OK. This is where things start to get wierd. Meet Gary Lockwood AKA Freehand Profit who, in his own words, pays homage to sneakers by "destroying coveted kicks in order to make gas-masks from them."
Yup, you read right.
Weird as that may sound, the results are quite extraordinary - both terrifying and beautiful in equal measure.
Lockwood graduated from the Corcoran School of Art & Design in 2005 before moving to LA in 2006. However, it wasn't until 2010 that he started a year long creative project, inspired by Noah Scalin’s ‘Skull-A-Day’, called MASK365. Every day for a year he drew, designed, assembled and painted a mask and published the work on his website.

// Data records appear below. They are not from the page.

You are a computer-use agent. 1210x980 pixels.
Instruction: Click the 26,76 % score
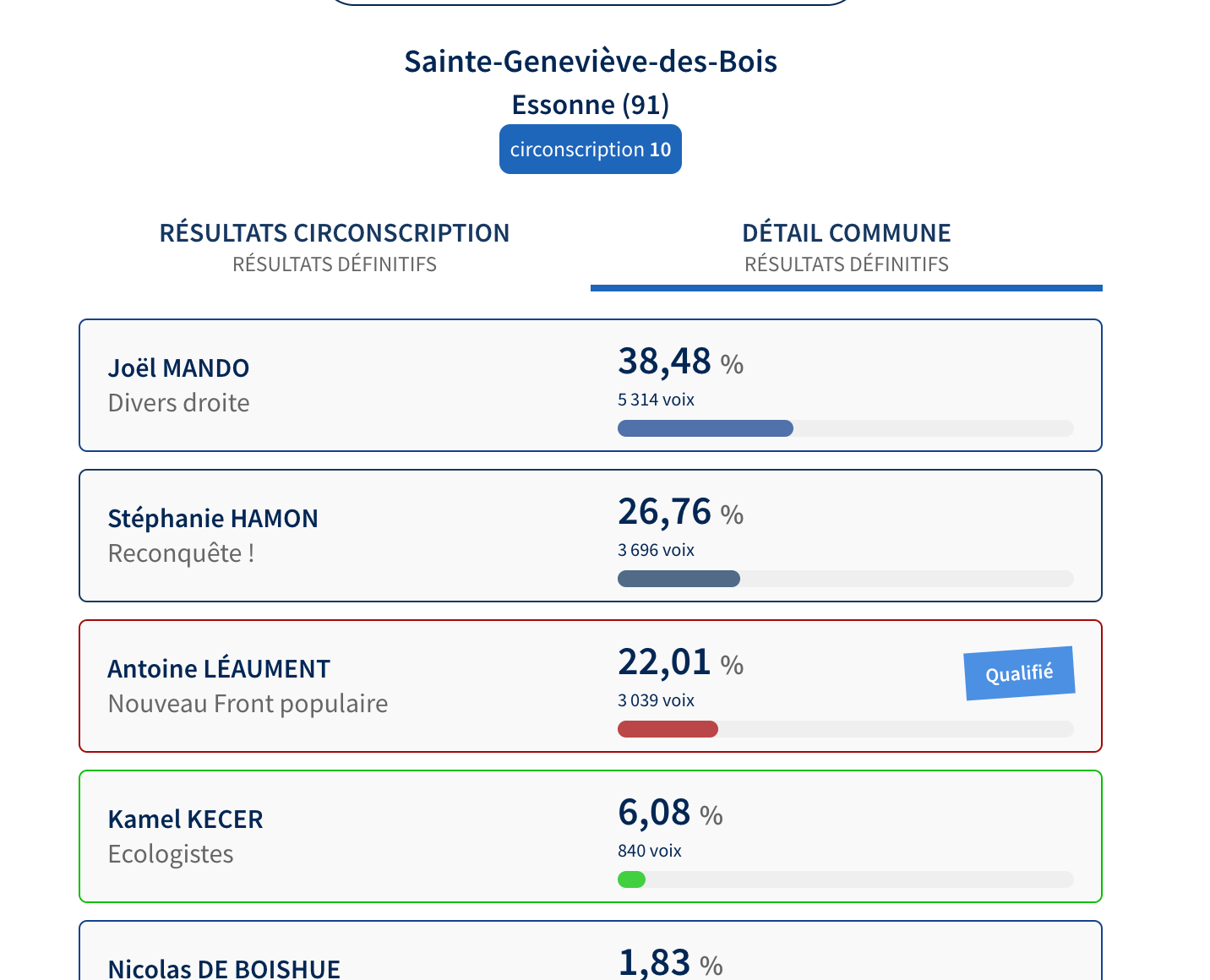pos(680,512)
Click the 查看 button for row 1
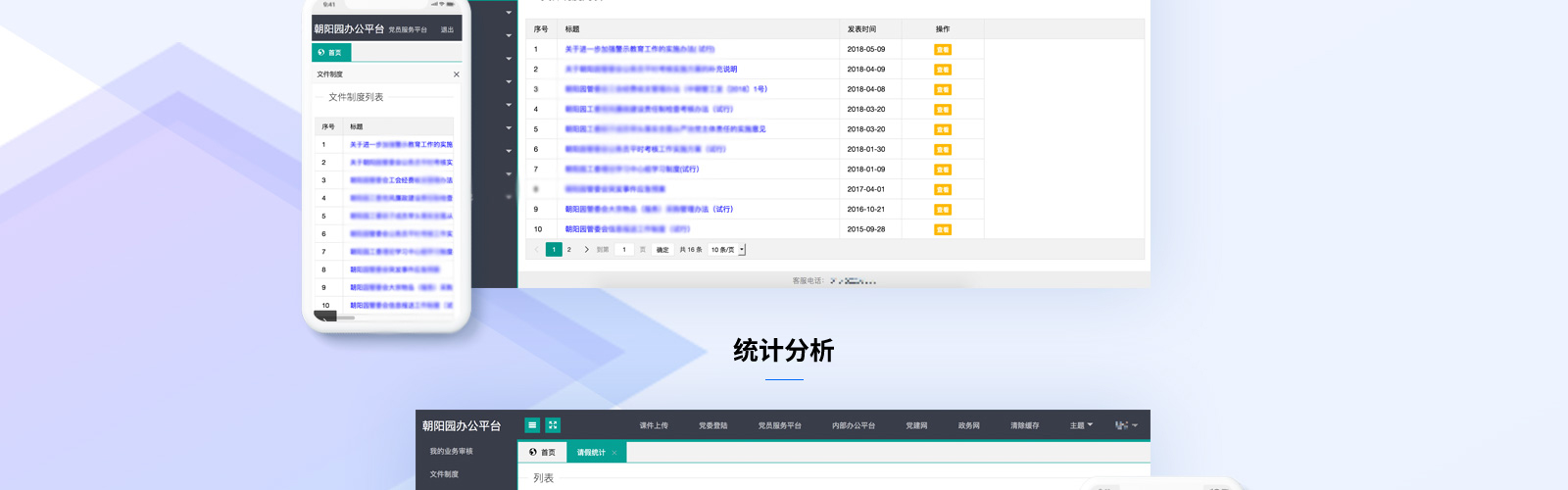The height and width of the screenshot is (490, 1568). click(942, 50)
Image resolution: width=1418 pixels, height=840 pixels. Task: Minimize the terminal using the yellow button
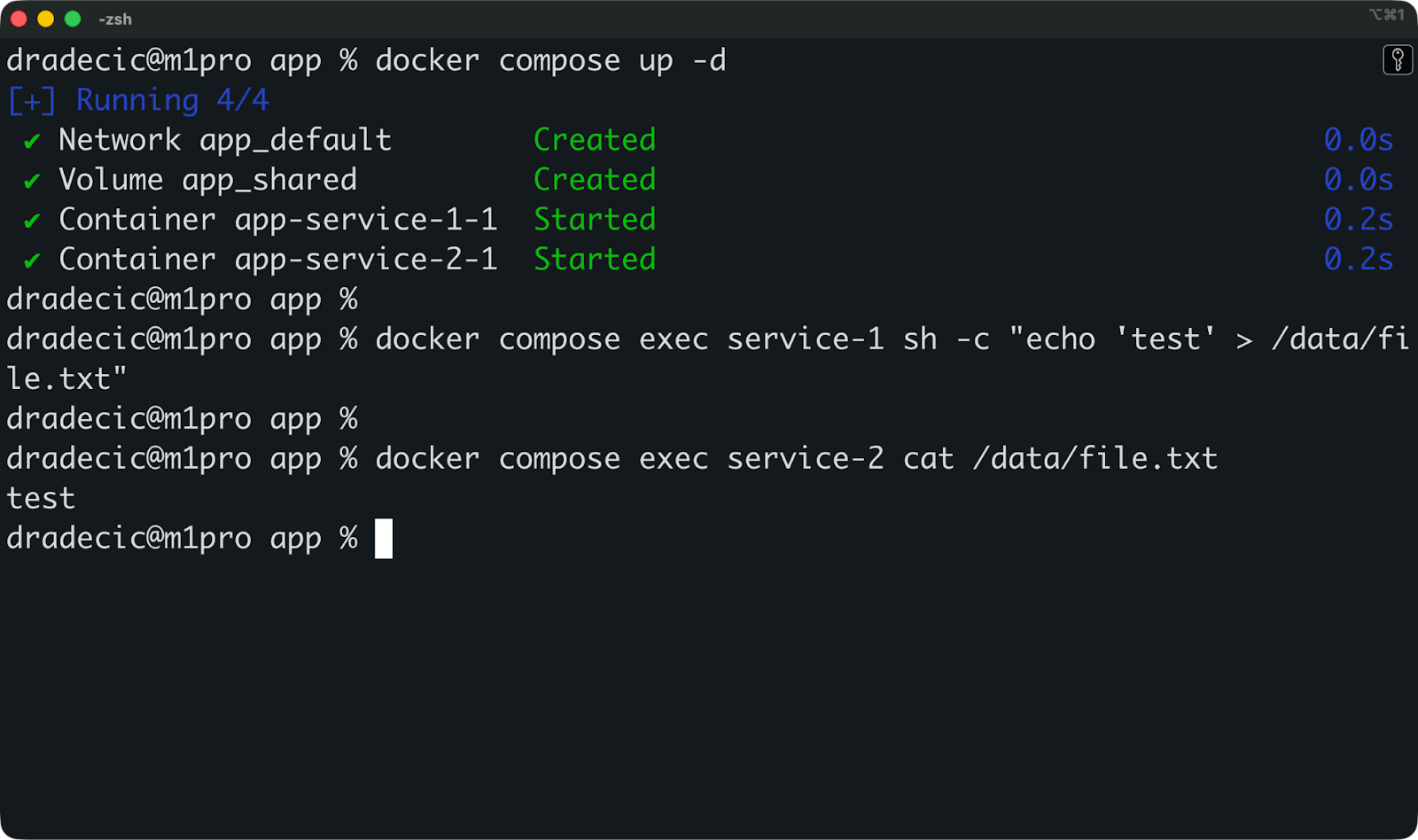pos(46,19)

Quite a commitment. And Lockwood explains the shear volume of work was the catalyst that lead to his eventually working with sneakers: "This creative gauntlet forced me out of my comfort zone and a few months into the project my hunt for new materials led me to tear a Gucci handbag apart at the seams, only to reassemble it into a functioning gas mask/purse. The finished work clearly held the key to unlocking my next body of work, but I knew and cared very little about handbags. I wanted to work with materials that I cared about and revered."
This next project is a collab between london artist Damilola Odusote and Jon Fidler of Modla. The project came about after Fidler saw some of Odusote’s work at an art fair in 2013 and thought his intricate style of drawing would lend itself perfectly to the incredible medium of 3D printing.
The artists say the idea of the project was to show some of the influences behind one of Nike's most popular sneaker silhouettes, the Air Force 1. Damilola explains: ‘The ethos and various iconic elements of what has influenced the Air Force 1 are all incorporated and inextricably connected in this artwork. The thought process is a journey from A to B, and elements such a the tunnel in/out of the city signify this. I look at my 2D illustrations as a story, a moving narrative, and this project has brought this vision a step closer to reality.'
Damilola's original pen and ink drawing (below) became a blueprint for Fidler, which he brought to life using a 3D printer to create the final piece: A wonderful 3 dimensional sculpture showing the history and influences of Nike's AF1.